MariaDB ColumnStore Write API

spacer

There are many great unique features of MariaDB ColumnStore, one of which is the speed in which you can get data from CSV files into MariaDB ColumnStore using the tool ‘cpimport’. But what if your data is in another format? Or you wish to stream data into MariaDB ColumnStore from another application? This is where MariaDB ColumnStore’s new write API comes into play.

The MariaDB ColumnStore write API is a new C++ API which lets you inject data directly into MariaDB ColumnStore’s WriteEngine using a series of simple calls. This allows you to easily write custom data injection tools that are much faster than using the SQL interface. If you are a Python or Java developer, then we also bundle in wrappers for those languages.

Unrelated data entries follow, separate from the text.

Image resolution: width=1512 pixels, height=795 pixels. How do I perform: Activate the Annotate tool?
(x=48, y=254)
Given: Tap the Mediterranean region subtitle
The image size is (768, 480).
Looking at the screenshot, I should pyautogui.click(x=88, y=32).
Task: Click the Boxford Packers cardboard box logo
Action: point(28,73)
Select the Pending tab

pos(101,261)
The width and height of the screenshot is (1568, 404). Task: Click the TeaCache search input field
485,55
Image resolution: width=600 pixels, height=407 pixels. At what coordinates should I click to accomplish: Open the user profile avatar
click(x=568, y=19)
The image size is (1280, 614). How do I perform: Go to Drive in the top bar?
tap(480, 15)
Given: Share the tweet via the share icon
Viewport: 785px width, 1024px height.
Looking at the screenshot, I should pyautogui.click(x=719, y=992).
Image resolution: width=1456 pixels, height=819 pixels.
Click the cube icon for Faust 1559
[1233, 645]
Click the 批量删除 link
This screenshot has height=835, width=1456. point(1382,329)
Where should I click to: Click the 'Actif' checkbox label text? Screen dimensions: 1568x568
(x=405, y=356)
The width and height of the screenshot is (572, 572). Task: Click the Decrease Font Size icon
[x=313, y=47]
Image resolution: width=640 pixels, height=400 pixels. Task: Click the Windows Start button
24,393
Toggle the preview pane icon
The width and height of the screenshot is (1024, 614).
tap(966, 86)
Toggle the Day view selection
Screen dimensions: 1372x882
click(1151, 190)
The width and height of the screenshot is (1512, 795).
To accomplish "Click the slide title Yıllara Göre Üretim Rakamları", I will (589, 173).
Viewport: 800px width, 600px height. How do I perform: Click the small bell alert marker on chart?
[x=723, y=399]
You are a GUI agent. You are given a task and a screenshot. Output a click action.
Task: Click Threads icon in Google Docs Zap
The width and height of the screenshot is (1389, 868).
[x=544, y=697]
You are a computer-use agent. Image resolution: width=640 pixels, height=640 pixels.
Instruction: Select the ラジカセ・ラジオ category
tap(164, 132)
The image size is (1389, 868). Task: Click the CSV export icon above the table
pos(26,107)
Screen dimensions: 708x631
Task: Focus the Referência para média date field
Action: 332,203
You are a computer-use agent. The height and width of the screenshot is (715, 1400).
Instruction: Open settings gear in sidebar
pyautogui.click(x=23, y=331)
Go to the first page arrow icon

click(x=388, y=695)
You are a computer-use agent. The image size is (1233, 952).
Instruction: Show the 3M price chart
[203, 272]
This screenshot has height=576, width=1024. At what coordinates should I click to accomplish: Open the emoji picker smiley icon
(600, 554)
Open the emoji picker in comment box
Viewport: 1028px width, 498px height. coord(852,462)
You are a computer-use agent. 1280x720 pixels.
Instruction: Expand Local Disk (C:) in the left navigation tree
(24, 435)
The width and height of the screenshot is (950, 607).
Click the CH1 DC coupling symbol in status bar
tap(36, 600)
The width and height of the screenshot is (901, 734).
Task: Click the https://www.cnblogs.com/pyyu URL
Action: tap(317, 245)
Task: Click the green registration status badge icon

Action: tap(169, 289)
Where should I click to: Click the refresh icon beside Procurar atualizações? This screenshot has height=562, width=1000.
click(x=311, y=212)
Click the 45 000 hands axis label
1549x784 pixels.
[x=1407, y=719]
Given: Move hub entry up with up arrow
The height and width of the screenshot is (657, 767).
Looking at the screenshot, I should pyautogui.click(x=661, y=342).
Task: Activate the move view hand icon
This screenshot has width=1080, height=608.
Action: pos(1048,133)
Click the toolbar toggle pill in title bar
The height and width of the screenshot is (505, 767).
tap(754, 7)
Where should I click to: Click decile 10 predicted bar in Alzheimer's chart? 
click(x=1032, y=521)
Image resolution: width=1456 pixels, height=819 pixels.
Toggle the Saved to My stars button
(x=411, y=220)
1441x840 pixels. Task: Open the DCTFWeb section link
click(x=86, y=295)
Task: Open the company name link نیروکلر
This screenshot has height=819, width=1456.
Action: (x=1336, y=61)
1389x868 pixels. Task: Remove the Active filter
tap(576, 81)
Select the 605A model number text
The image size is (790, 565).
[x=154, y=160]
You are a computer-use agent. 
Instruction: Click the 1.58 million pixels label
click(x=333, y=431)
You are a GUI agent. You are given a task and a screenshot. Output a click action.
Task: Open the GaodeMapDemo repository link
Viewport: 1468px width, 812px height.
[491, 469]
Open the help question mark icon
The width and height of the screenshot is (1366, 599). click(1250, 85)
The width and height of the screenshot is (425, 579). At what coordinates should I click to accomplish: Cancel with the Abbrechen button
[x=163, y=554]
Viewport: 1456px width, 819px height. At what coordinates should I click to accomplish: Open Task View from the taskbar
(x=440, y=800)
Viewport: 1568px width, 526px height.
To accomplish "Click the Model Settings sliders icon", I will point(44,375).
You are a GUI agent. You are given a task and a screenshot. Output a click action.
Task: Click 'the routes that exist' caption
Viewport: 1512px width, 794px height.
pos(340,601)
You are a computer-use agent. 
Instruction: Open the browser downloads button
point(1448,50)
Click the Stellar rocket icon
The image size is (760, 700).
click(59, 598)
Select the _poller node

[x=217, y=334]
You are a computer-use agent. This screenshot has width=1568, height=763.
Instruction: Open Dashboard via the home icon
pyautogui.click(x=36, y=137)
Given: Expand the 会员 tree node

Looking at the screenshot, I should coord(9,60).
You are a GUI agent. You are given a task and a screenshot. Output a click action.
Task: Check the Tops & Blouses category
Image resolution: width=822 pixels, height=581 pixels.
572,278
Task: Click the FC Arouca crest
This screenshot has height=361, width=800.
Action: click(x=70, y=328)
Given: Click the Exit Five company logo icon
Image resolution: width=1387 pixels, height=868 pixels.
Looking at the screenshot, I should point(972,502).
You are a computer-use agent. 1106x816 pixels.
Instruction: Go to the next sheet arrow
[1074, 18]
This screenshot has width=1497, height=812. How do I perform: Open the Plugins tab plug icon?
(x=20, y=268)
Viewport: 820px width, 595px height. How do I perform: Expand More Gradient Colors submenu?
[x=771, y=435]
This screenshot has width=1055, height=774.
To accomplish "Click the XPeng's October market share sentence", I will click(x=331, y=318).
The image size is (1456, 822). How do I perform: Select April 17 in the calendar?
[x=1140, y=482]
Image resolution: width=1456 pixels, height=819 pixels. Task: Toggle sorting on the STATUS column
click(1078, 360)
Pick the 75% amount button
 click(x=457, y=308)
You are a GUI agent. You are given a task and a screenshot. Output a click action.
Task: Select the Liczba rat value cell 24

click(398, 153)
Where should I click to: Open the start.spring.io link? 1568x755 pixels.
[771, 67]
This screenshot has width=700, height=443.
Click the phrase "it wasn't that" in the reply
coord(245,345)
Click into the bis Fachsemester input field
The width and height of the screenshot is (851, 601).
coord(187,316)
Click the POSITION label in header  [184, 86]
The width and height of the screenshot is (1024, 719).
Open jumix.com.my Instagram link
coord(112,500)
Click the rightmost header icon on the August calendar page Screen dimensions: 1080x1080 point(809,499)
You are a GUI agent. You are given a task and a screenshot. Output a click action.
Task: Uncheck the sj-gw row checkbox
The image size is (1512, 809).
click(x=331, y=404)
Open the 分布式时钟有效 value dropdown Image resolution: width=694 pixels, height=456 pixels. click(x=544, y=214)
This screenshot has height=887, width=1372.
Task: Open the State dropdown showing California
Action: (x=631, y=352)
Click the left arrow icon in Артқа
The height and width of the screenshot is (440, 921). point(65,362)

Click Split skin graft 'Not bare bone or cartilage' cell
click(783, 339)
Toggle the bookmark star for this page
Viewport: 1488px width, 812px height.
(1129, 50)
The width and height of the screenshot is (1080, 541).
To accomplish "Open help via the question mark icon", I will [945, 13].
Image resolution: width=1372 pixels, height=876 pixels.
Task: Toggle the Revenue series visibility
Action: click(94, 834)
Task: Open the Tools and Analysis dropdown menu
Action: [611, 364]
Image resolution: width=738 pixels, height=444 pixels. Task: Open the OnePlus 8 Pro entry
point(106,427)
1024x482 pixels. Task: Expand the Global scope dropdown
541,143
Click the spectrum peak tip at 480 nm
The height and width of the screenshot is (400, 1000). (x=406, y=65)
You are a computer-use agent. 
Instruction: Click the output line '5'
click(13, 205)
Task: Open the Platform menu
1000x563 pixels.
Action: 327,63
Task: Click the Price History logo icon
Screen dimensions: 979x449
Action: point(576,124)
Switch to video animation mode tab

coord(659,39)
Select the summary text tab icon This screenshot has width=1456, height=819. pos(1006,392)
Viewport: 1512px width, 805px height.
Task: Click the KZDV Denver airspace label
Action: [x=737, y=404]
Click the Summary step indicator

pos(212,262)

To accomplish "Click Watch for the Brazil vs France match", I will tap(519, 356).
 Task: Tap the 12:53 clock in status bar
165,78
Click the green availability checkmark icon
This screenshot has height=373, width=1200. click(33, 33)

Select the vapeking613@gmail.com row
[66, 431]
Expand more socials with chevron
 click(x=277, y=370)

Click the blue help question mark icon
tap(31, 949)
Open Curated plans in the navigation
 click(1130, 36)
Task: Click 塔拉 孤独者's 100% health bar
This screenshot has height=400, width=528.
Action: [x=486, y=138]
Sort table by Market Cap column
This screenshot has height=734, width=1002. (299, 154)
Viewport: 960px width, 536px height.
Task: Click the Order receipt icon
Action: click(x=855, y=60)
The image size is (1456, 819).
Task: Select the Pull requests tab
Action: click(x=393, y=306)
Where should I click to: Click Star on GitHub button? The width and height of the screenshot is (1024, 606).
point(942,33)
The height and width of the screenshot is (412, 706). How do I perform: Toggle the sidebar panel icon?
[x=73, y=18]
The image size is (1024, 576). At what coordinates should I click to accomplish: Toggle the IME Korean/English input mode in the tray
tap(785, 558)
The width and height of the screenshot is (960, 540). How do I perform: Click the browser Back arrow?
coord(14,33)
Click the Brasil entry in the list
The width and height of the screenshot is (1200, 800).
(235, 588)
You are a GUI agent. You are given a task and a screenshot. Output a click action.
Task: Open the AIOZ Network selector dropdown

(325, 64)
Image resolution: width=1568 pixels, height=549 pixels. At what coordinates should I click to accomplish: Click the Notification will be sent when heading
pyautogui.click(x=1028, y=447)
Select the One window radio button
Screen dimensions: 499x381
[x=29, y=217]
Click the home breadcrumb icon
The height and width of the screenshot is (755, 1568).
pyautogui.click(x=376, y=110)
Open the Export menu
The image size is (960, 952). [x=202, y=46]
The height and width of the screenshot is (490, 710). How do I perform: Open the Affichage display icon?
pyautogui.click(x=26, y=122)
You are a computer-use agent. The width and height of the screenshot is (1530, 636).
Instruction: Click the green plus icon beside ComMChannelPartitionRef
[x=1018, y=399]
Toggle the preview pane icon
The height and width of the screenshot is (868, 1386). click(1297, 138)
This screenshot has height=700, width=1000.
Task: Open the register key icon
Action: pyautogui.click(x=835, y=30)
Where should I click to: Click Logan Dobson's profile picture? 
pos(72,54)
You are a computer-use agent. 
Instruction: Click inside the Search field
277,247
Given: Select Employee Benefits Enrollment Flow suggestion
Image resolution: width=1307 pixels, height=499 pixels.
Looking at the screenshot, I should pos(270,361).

We designed the API to be familiar to users of ORM ways of accessing the database, we have the function setColumn() which is used to set a column in a row you are going to write, writeRow() to store the row as well as commit() and rollback() functions.

This is an example of a simple application that will write to a MariaDB ColumnStore that has just two integer columns. The full source code for this can be found in the example/basic_bulk_insert.cpp file in the API’s source code:

int main(void)
{
    mcsapi::ColumnStoreDriver* driver = nullptr;
    mcsapi::ColumnStoreBulkInsert* bulk = nullptr;
    try {
        driver = new mcsapi::ColumnStoreDriver();

The ColumnStoreDriver class will automatically discover the MariaDB ColumnStore cluster by trying to find the Columnstore.xml which is in every module, there is also an optional parameter to specify a location for this xml file. It will throw an error if this cannot be found. You can copy the xml file to another server and use it there as long as that server can talk to all your PM nodes.

        bulk = driver->createBulkInsert("test", "t1", 0, 0);

This creates an instance of a bulk insert class from the driver class and sets everything up as required. You can see that we are writing to the table “test.t1”. The API can create many bulk insert objects from a single driver object. Each bulk insert object should be considered a database transaction.

        for (int i = 0; i < 1000; i++)
        {
            bulk->setColumn(0, (uint32_t)i);
            bulk->setColumn(1, (uint32_t)1000 - i);
            bulk->writeRow();
        }

This is a very simple ‘for’ loop which sets an integer for the first and second column of the table and then stores that row. Note that writeRow() is designed to not immediately send data to ColumnStore for performance. It will instead buffer 100,000 rows or wait for a commit() before it actually sends the data.

            bulk->commit();

After we have set these 1000 rows we ask the MariaDB ColumnStore API to commit the data. In this example the data would be sent to the MariaDB ColumnStore installation along with the commit() since we only have 1000 rows. At this point the ‘bulk’ object cannot be used to send any more data. It can only be used for retrieving summary information.

    } catch (mcsapi::ColumnStoreError &e) {
            std::cout << "Error caught: " << e.what() << std::endl;
    }
    delete bulk;
    delete driver;
}

Finally we have a little bit of error handling and cleanup.

The data is written using the same atomic methods as ‘cpimport’ by appending new blocks of data to the column files and moving an atomic “High Water Mark” block pointer upon commit. This means that select queries are not blocked during the insert process and do not see the data until after it has been committed.

There are several more advanced features of the API which you can find in the documentation. The API is an Open Source project and the source code can be easily obtained via GitHub. The API has been released alongside MariaDB ColumnStore 1.1 and you can get it from our download page along with other components that make up MariaDB AX, our modern data warehousing solution.